| GIVEN PROBLEM 1 |
Decide whether each statement below agrees with the passage on positioning architectures. Answer yes or no for each and quote the words of the passage that decide it.
(a) In NR, the interaction between the LMF and the UE reuses the LPP defined for LTE.
(b) In LTE, LPPa handles the interaction between a UE and the eNodeB.
(c) In NR, the location server is also referred to as an E-SMLC.

To support UE positioning, system architectures, also referred to as positioning architectures, as shown in Figure 1 and Figure 2 have been proposed respectively for LTE and NR.

In LTE positioning architecture as illustrated in Figure 1 , LTE positioning protocol (LPP) and radio resource control (RRC) protocol are respectively devised to handle the interactions between a UE and location server also referred to as an Evolved Serving Mobile Location Centre (E-SMLC) and eNodeB and UE. In addition, an LTE positioning protocol A (LPPa) has been defined as interaction protocol between the E-SMLC and eNodeB. in Figure 1 references are made to 3GPP Technical Specifications (TS) of relevant protocols.

Moreover, in NR as illustrated by Figure 2, the interaction between the gNodeB and location server also referred to as a Location Management Function (LMF) is handle by NR Positioning Protocol A (NRPPa) and the interaction between an UE and a gNodeB is handled by the RRC. The interaction protocol between the LMF and UE, is done by reusing the LPP defined for LTE.

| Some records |

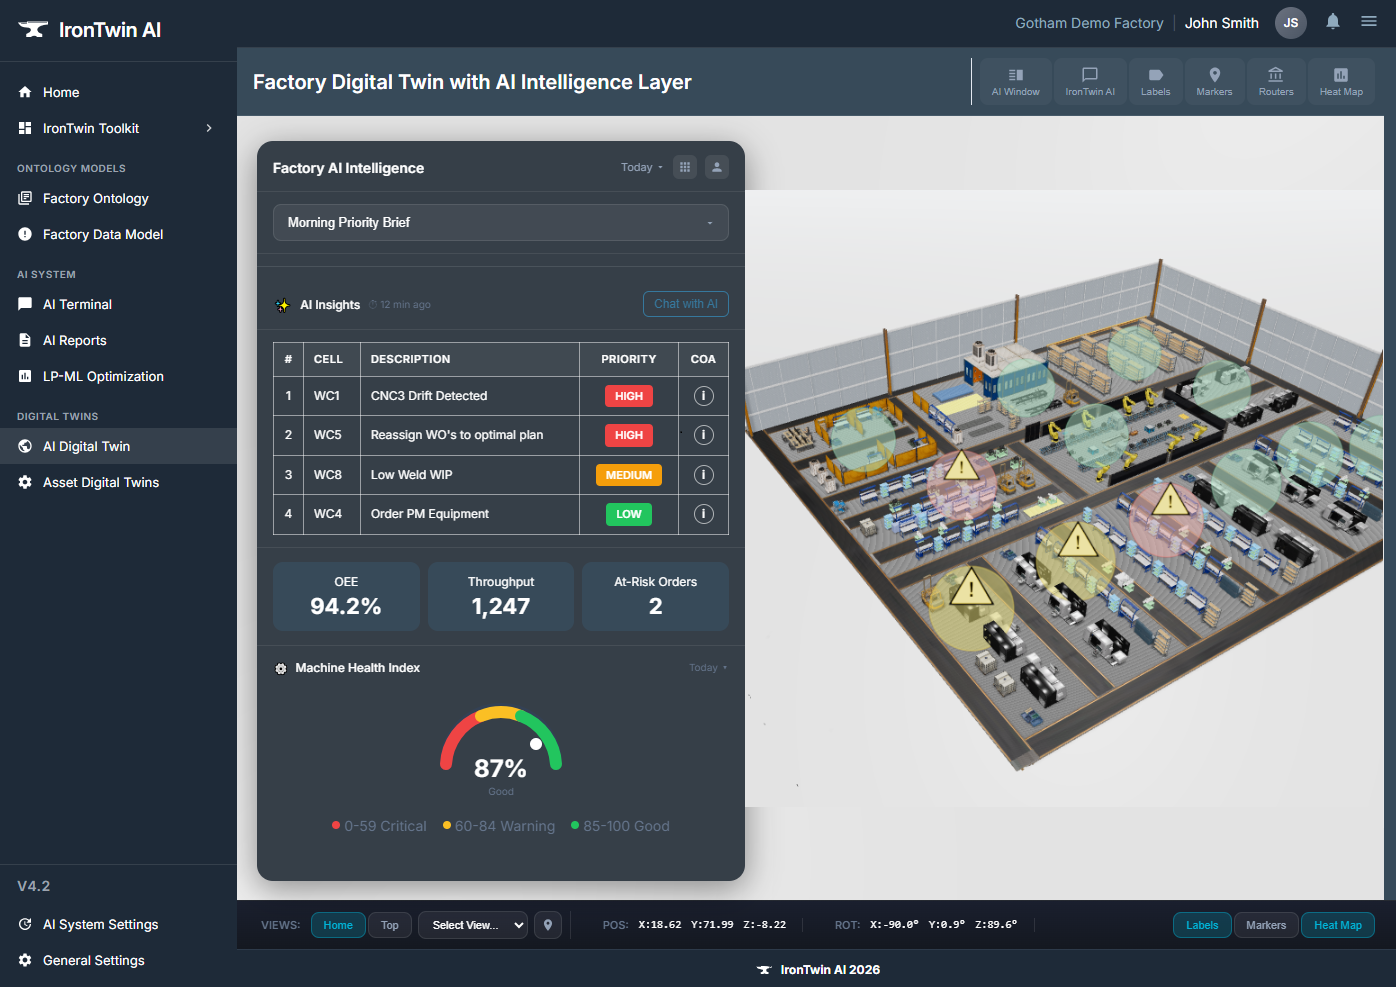Open the AI Window panel
The image size is (1396, 987).
coord(1015,81)

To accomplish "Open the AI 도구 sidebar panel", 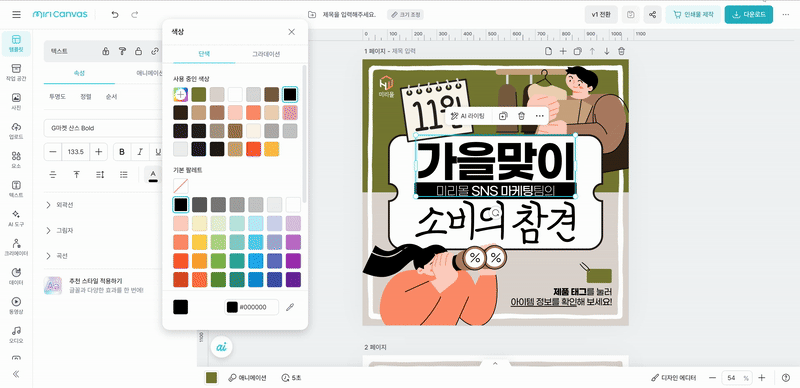I will pyautogui.click(x=16, y=218).
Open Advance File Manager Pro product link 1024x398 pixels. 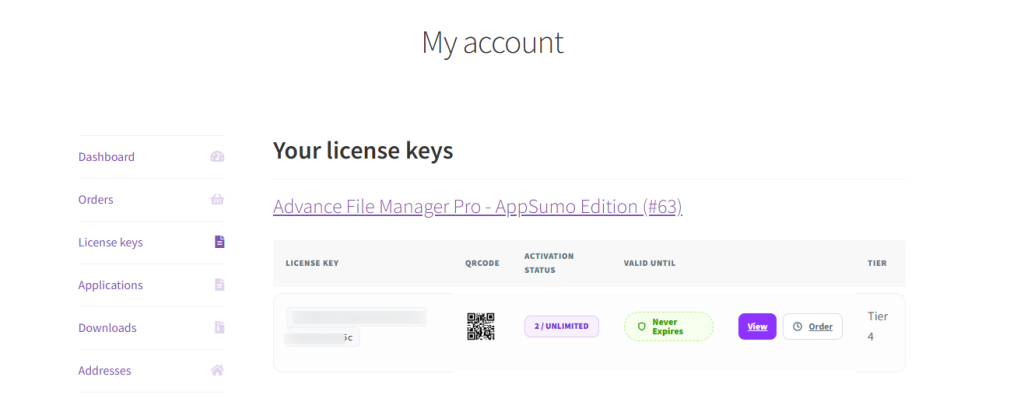[x=477, y=207]
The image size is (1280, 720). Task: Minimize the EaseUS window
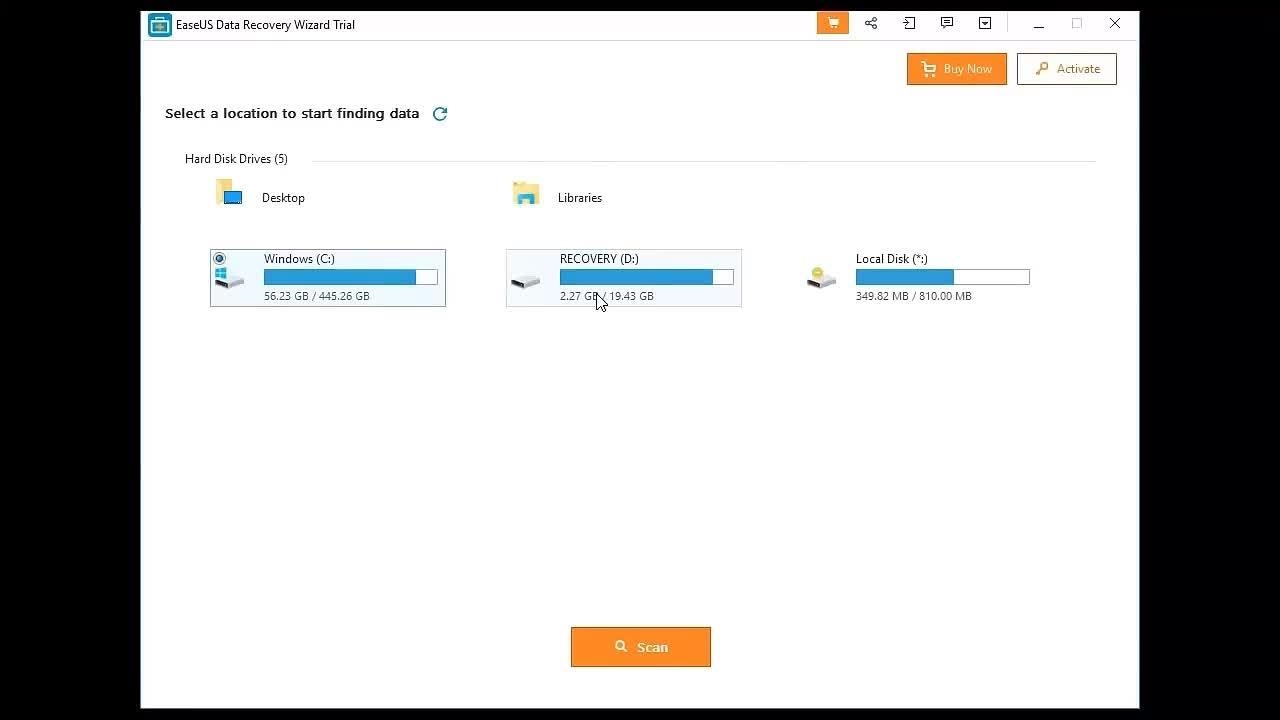pos(1038,24)
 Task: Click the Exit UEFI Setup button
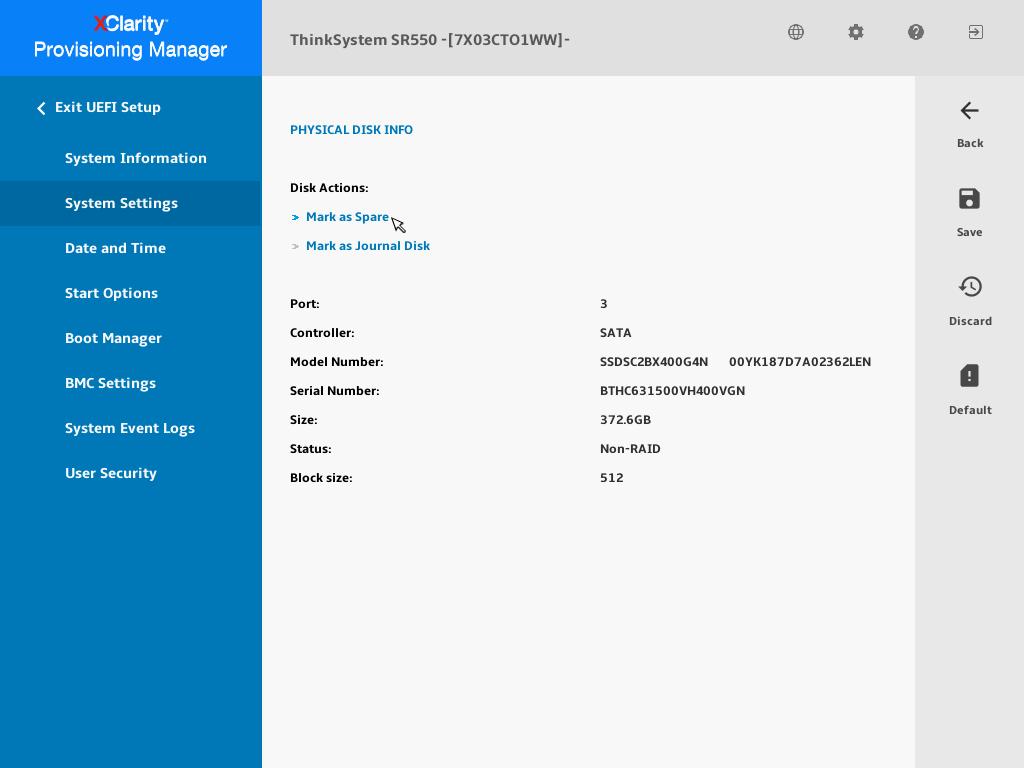pos(108,107)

| GIVEN PROBLEM 2 |
Copy the records out word for word, starting at the line with "The image size is (1280, 720)." and continuing through the end of the records. Leave out the pictures.

| TASK ANSWER 1 |
(a) Yes: "The interaction protocol between the LMF and UE, is done by reusing the LPP defined for LTE."
(b) No: "an LTE positioning protocol A (LPPa) has been defined as interaction protocol between the E-SMLC and eNodeB."
(c) No: "location server also referred to as a Location Management Function (LMF)"

| TASK ANSWER 2 |
The image size is (1280, 720). Task: Minimize the EaseUS window
pos(1038,24)
 Task: Click the Exit UEFI Setup button
pos(108,107)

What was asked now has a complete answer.